New York Times, “To Build Emotional Strength, Expand Your Brain,” by Kerry Hannon

Staying curious, intentionally putting yourself in places and situations where you are a beginner, and following passion all contribute to building resilience with a byproduct of satisfaction.

Those who routinely and consciously engage in learning become more confident about their ability to figure things out once a crisis hits, according to Beverly Jones, an executive career coach and author of “Think Like an Entrepreneur, Act Like A CEO.” “Each time they hit a bump, they spend less time lamenting and quickly turn to determining what they must learn in order to climb out of the hole,” she said. Moreover, learners develop a more optimistic mind-set, which helps them jump into action, according to Ms. Jones. “In part, this is because each time you become aware of learning something new it feels like a victory,” Ms. Jones said. “You maintain the positivity that is a key to resilience.”

So, as we continue to adapt to a new normal, now is a good time to seek out new things to learn and new passions to pursue. More than ever, university courses and classes are being offered online, often for free. What is something new for you to pursue? Stay curious; keep your mind young; and follow your passions.

Attitude is Everything

Sometimes everything comes down to how we see a situation. Will we get irritated by something or consider it an opportunity to build community? Often children with their winsome ways and guilelessness cause us to adapt.
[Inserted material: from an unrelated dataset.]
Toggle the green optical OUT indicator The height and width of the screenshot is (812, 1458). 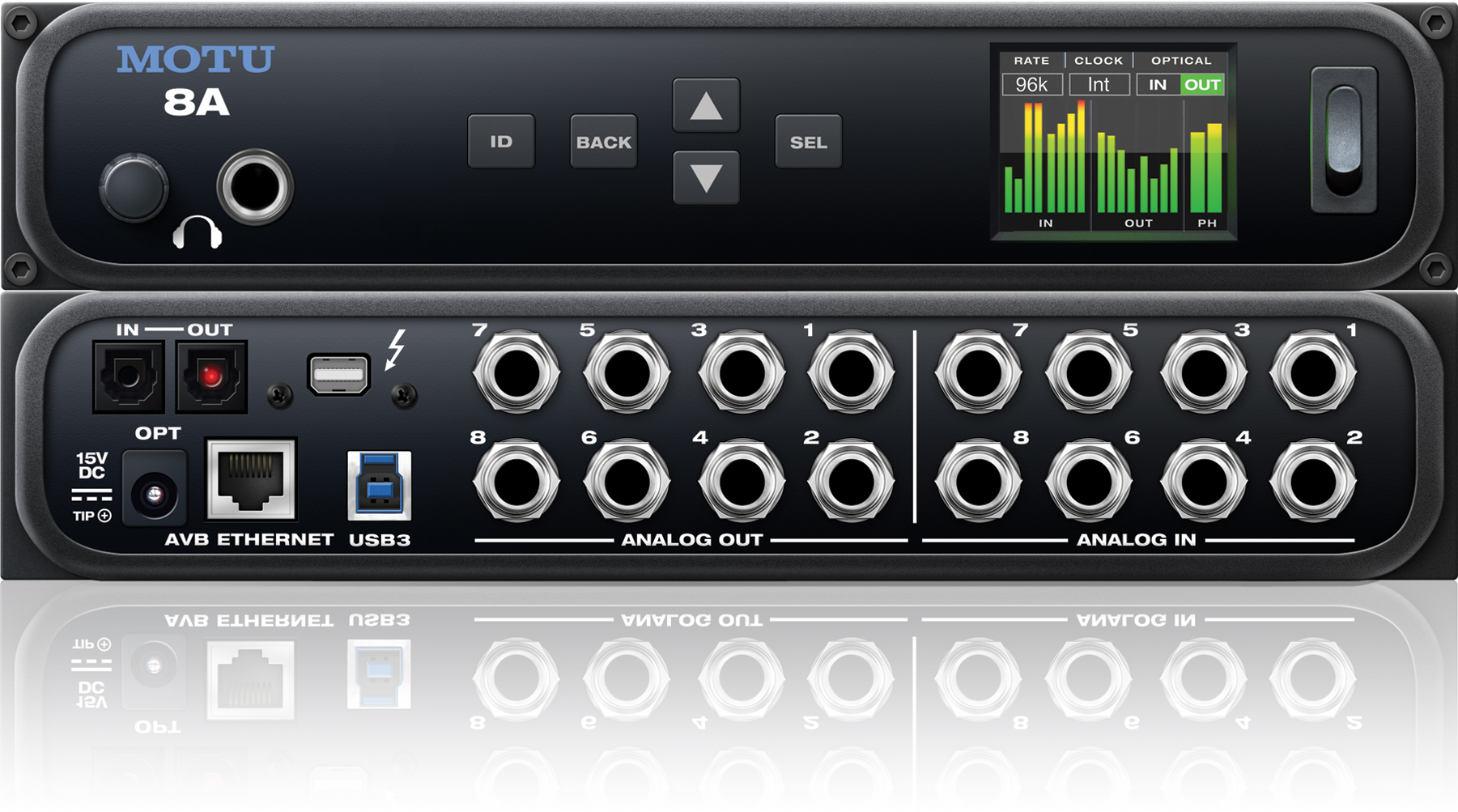[1202, 85]
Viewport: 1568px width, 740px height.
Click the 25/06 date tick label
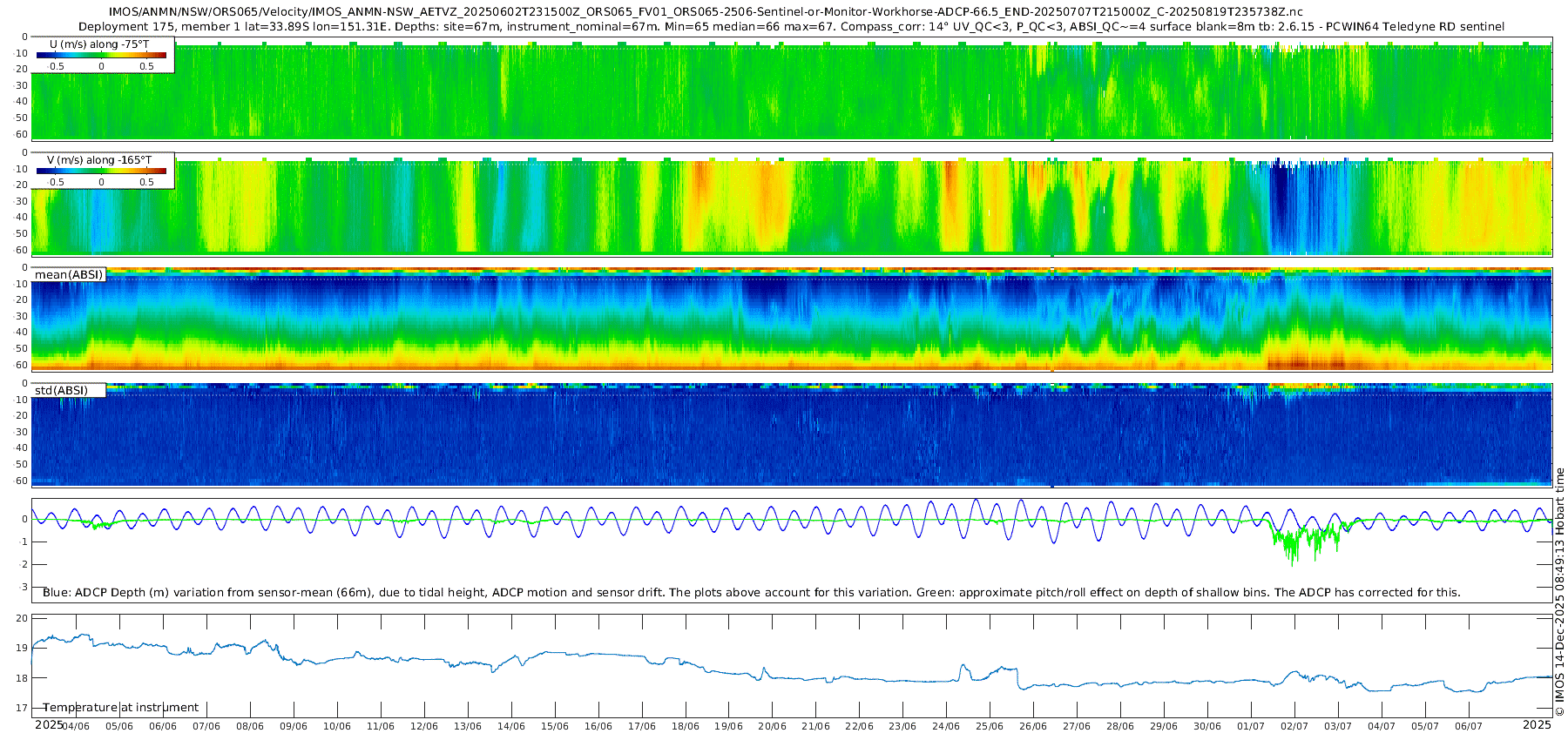[990, 726]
Take a moment to watch this life-affirming story about a man who took an unusual approach to a child riding a bike in his driveway. What a beautiful neighborhood they are creating together!

Comfort in, grief out.

Many are on the front lines of this pandemic, either working in health care or in essential jobs to keep the world moving, while others of us are on the sidelines waiting. We worry about ourselves, but also about our friends and family members on the front lines. Will they be safe? What are the right words to encourage them and let them know we love them?

In this interesting article, health care worker Dorothy E. Novick suggests Ring Theory as a way to modulate our expressions of concern. It works like this:

“I came across an article about “Ring Theory,” written by Susan Silk and Barry Goldman. In this construct, we imagine a person who is suffering, like Margi, sitting in a small circle surrounded by concentric rings. Her dearest relatives sit in the circle closest to her. Best friends sit in the next larger circle. More friends and colleagues occupy the next one. And so on.

“According to Ring Theory, a person in any given circle should send love and compassion inward, to those in smaller circles, and process personal grief outward, to those in larger circles. To Margi and her mother, I should have said, “I love you, and I’ll do everything I can to support you.” And only when talking to others should I have said, “Her suffering feels impossible to bear.

“Comfort in, grief out.

“Ring Theory works for supporting health-care providers during the trauma of covid-19. We are grappling with a complex duality of mission plus terror. We are proud of what we can contribute and passionate about our patients’ well-being. But we are frightened — for our safety, for our patients, for the spouses and children we might expose.”

When we speak with people working in positions of danger, practicing Ring Theory makes good sense. Our comfort, praise, and admiration gives those heroes strength and helps them continue. Our hysteria or forwarding doomsday articles simply doesn’t. In all of this, we should strive to do no harm and let our words offer comfort.

Novick relates a message she received that helped give her comfort, a message that gives us a good example for how we can show up for people in dangerous positions right now:

The message read, “I am holding you in my heart being on the front lines of these difficult times. The professional skill, kindness, support and tenacity you give your patients and your medical community I am sure is a comfort in this darkness. Sending much love, appreciation and admiration.

“My heart rate slowed and my skin warmed over as I read the message. Then I pulled my mask over my face and opened the door to the next patient room.”

That, right there, is the power of the right words at the right time. We each have that power to do good right now.